A government license is required to operate in every plant-touching sector of the cannabis supply chain.
It is critical to engage counsel to ensure legal ownership of the licenses necessary to conduct cannabis business.
Water-Cooler Advice
Investment excitement combined with advertising restrictions means a large amount of word-of-mouth information sharing, a channel that often results in compromised information accuracy.
There is thus an active grass-roots movement to raise capital, and investors are well served to create an effective barrier between excitement driven by social pressure and investment based on sound diligence. Hiring an experienced cannabis investment professional is advisable in this industry.
Hedging
Cannabis pricing declines are rampant in every legal market as supply shortages get addressed by conformant participants. While many companies are working to mitigate the effects of this decline by addressing cost and yield optimization, others that use cannabis as a raw material are benefiting from this price decline.
Investors can adequately hedge their portfolios against price deterioration by seeking those companies with relative shelf price inelasticity that see margin benefit rather than revenue impact.
Diversification
Consolidation results from emerging markets moving from fragmentation towards oligopolistic structures, and this often has a negative impact on concentrated portfolios. Dynamic cannabis market eco-systems often defy rational market behavior as global regulations impact trade across the supply chain. While diversification is important to portfolio construction, the need for this basic Wall Street tenet is magnified in the cannabis industry.

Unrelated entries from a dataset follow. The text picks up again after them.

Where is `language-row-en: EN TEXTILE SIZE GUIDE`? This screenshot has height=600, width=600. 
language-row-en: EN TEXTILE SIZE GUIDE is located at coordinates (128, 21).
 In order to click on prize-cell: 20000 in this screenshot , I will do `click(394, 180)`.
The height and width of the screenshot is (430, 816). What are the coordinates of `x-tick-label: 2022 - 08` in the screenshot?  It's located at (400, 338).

It is important to be adequately diversified across sectors, geographies and legalities when investing in cannabis.
Granular supply chain margin analysis is an essential precursor to alpha generation. Tactical tilts help normalize portfolio margins while diversification serves as a hedge against unpredictable regulation. While an optimally constructed portfolio continues to be driven by core investment tenets, fragmented legislation can impact the best-laid plans. Industry opacity makes informed investment decisions difficult, and investors are well served to understand the various moving parts prior to capital deployment.